From Booker T. Washington to Clarence Thomas
This article originally appeared in Southern Exposure Vol. 23 No. 1, "Image of the South." Find more from that issue here.
Conservatism as ideology and practice among black people in the United States, can be traced back to the late 19th century South with the emergence of Booker T. Washington. The pre-eminent black leader of his times, Washington was at once conservative, accommodationist, and nationalist.
From the Tuskegee Institute in Alabama, a school established to teach industrial education to blacks, Washington engaged in race complicity with white employers and governors, offering to keep blacks “down on the farms” and in the trades.

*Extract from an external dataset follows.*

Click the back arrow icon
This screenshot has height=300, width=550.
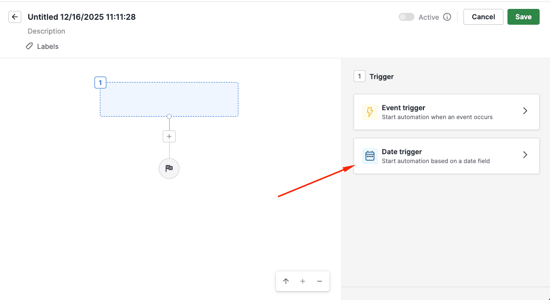15,17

The focus on industrial education and Protestant work ethic attracted the attention of prospective Northern donors, particularly the Rockefellers and the Carnegies, who made the Tuskegee Institute one of the best supported black educational institutions in the country.
Washington’s views represented one side of the great debate with W.E.B. DuBois, a founder of the NAACP and a leading intellectual of the time. While Washington appealed for accommodation, Dubois advocated political protest, cultural uplift, and autonomy among black people.
Washington’s speech at the 1895 Atlanta Exposition set the stage for what was to propel him into the spotlight as national leader for blacks in the eyes of white America. He disavowed any claim that black people had to political activism, social inclusion, and civil rights. “In all things that are purely social,” Washington said, “we can be as separate as the fingers, yet one as the hand in all things essential to mutual progress.” He added, “The wisest among my race understand that the agitation of questions of social equality is the extremest folly, and that progress in the enjoyment of all the privileges that will come to us must be the result of severe and constant struggle rather than of artificial forcing.”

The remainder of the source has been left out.